WHAT TO DO
Pull out every line of the material below that contains the word "using". Case matters, so only lines where it appears in the same capitalization count.
★ ★ ★
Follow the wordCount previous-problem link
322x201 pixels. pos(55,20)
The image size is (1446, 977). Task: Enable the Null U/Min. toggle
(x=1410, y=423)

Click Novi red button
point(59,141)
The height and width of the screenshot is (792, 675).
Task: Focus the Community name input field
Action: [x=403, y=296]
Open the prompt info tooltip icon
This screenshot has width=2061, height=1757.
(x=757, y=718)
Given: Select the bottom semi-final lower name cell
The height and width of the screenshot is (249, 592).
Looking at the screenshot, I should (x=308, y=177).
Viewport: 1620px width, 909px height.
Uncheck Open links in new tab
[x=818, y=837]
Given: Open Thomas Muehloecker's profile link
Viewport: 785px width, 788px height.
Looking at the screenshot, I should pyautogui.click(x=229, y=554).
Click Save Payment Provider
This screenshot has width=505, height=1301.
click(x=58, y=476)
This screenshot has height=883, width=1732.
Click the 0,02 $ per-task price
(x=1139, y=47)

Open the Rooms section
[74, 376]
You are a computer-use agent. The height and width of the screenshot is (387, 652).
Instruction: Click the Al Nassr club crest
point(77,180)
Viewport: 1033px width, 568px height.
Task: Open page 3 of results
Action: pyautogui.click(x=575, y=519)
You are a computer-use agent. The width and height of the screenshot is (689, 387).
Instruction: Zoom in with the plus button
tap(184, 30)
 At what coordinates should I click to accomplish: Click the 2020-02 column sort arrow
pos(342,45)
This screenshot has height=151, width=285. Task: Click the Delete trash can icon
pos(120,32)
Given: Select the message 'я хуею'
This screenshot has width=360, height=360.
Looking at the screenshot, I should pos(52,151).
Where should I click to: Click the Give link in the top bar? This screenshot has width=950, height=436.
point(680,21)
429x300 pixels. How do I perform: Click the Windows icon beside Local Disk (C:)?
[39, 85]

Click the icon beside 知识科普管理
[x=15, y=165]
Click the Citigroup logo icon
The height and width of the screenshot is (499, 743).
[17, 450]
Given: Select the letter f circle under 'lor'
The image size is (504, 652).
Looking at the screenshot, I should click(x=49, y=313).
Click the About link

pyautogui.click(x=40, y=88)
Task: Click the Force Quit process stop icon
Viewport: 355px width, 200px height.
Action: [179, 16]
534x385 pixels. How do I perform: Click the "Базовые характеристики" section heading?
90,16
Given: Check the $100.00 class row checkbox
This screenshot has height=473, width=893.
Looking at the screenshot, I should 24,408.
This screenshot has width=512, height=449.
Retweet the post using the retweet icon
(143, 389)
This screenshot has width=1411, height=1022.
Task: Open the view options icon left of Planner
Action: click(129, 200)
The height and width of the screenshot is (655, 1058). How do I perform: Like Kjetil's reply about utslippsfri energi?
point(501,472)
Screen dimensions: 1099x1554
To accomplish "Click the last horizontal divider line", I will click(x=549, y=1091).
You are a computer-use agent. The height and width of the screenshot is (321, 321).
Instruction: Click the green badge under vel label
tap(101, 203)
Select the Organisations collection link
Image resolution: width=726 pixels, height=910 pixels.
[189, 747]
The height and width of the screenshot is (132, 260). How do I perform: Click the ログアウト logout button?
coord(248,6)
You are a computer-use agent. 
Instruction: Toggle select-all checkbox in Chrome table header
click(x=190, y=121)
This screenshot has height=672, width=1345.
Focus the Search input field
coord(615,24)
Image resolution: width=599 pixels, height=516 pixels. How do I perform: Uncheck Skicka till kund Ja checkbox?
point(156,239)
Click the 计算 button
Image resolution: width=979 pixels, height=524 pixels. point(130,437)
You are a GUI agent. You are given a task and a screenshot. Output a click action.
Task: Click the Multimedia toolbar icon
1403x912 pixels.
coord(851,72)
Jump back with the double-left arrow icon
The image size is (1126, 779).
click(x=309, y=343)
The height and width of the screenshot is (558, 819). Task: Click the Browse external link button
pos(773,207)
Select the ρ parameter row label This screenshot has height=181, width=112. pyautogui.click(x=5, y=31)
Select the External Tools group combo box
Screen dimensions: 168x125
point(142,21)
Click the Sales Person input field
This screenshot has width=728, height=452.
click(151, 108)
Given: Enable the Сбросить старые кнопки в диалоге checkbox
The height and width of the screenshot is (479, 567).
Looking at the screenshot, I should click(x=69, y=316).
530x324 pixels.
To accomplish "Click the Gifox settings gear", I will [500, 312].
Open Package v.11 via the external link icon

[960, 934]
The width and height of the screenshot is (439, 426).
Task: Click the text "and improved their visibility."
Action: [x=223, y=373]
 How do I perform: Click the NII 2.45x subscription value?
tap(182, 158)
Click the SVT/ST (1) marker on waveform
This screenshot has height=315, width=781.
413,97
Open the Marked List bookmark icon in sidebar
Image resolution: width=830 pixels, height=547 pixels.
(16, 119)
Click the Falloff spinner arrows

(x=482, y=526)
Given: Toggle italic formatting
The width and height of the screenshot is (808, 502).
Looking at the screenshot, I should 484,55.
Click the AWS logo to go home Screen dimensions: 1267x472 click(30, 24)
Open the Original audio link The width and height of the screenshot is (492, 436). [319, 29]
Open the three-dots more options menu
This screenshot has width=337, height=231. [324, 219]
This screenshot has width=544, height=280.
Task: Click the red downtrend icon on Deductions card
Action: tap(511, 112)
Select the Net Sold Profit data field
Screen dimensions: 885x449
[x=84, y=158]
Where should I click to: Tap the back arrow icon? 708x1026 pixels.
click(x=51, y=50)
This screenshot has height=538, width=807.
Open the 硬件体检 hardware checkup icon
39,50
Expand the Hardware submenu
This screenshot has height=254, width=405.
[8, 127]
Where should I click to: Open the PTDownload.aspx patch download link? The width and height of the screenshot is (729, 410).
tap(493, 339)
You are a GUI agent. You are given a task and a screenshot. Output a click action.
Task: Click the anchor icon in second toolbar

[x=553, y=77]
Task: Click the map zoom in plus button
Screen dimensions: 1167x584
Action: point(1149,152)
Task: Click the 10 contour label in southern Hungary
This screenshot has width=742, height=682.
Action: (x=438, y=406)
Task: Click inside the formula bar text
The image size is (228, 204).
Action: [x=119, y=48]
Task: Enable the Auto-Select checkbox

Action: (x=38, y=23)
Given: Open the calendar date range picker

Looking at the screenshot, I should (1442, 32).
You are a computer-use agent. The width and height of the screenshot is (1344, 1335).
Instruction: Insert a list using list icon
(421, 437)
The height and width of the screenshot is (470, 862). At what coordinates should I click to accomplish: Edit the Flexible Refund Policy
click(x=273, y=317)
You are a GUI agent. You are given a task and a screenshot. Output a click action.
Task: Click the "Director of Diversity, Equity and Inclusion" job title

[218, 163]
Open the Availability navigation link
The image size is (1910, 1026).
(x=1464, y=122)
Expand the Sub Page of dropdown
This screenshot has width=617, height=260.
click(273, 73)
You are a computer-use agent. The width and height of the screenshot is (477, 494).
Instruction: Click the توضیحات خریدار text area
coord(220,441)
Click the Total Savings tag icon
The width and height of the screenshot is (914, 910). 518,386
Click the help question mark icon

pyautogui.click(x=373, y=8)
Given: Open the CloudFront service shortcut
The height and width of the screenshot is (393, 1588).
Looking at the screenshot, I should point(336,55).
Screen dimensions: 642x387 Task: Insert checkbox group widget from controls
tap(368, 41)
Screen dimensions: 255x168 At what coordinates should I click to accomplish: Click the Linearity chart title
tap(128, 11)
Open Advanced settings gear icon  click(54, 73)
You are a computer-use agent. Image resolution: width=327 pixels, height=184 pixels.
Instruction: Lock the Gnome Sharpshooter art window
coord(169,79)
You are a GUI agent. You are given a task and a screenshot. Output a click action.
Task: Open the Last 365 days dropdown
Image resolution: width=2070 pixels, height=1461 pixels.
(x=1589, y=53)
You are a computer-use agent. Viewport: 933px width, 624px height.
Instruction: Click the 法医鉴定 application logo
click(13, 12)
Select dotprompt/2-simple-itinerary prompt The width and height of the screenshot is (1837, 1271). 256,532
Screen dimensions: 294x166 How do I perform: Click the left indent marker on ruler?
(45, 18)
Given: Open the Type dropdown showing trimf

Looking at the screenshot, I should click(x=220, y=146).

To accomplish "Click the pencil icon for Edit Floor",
★ ★ ★
EXPECTED ANSWER
Retweet the post using the retweet icon
Instruction: Insert a list using list icon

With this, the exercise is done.